*Set task:* Reproduce the following records character for character, preserving every line as given.

*Data for this exercise:*
-- BEGIN --
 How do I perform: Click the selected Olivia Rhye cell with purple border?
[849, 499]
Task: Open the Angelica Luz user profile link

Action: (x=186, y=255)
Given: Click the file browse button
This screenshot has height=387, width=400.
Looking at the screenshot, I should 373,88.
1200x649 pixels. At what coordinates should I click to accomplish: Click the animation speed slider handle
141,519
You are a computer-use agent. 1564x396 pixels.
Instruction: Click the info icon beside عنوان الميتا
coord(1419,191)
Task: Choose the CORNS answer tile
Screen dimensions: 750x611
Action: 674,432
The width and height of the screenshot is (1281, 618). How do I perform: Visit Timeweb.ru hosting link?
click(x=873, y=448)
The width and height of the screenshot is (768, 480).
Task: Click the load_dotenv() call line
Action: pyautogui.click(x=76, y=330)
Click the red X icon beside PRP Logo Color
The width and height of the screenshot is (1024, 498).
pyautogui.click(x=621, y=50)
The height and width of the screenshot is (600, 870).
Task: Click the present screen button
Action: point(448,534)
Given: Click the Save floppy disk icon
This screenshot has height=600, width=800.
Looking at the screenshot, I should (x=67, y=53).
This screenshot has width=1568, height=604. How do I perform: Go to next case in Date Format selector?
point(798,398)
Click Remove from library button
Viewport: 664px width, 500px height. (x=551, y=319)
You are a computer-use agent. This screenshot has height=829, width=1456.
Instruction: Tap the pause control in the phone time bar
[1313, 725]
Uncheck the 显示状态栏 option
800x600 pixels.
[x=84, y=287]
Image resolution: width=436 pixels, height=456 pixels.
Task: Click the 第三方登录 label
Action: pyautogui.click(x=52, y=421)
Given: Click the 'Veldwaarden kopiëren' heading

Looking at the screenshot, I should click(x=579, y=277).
-- END --
*Written answer:*
 How do I perform: Click the selected Olivia Rhye cell with purple border?
[849, 499]
Task: Open the Angelica Luz user profile link

Action: (x=186, y=255)
Given: Click the file browse button
This screenshot has height=387, width=400.
Looking at the screenshot, I should 373,88.
1200x649 pixels. At what coordinates should I click to accomplish: Click the animation speed slider handle
141,519
You are a computer-use agent. 1564x396 pixels.
Instruction: Click the info icon beside عنوان الميتا
coord(1419,191)
Task: Choose the CORNS answer tile
Screen dimensions: 750x611
Action: 674,432
The width and height of the screenshot is (1281, 618). How do I perform: Visit Timeweb.ru hosting link?
click(x=873, y=448)
The width and height of the screenshot is (768, 480).
Task: Click the load_dotenv() call line
Action: pyautogui.click(x=76, y=330)
Click the red X icon beside PRP Logo Color
The width and height of the screenshot is (1024, 498).
pyautogui.click(x=621, y=50)
The height and width of the screenshot is (600, 870).
Task: Click the present screen button
Action: point(448,534)
Given: Click the Save floppy disk icon
This screenshot has height=600, width=800.
Looking at the screenshot, I should (x=67, y=53).
This screenshot has width=1568, height=604. How do I perform: Go to next case in Date Format selector?
point(798,398)
Click Remove from library button
Viewport: 664px width, 500px height. (x=551, y=319)
You are a computer-use agent. This screenshot has height=829, width=1456.
Instruction: Tap the pause control in the phone time bar
[1313, 725]
Uncheck the 显示状态栏 option
800x600 pixels.
[x=84, y=287]
Image resolution: width=436 pixels, height=456 pixels.
Task: Click the 第三方登录 label
Action: pyautogui.click(x=52, y=421)
Given: Click the 'Veldwaarden kopiëren' heading

Looking at the screenshot, I should click(x=579, y=277).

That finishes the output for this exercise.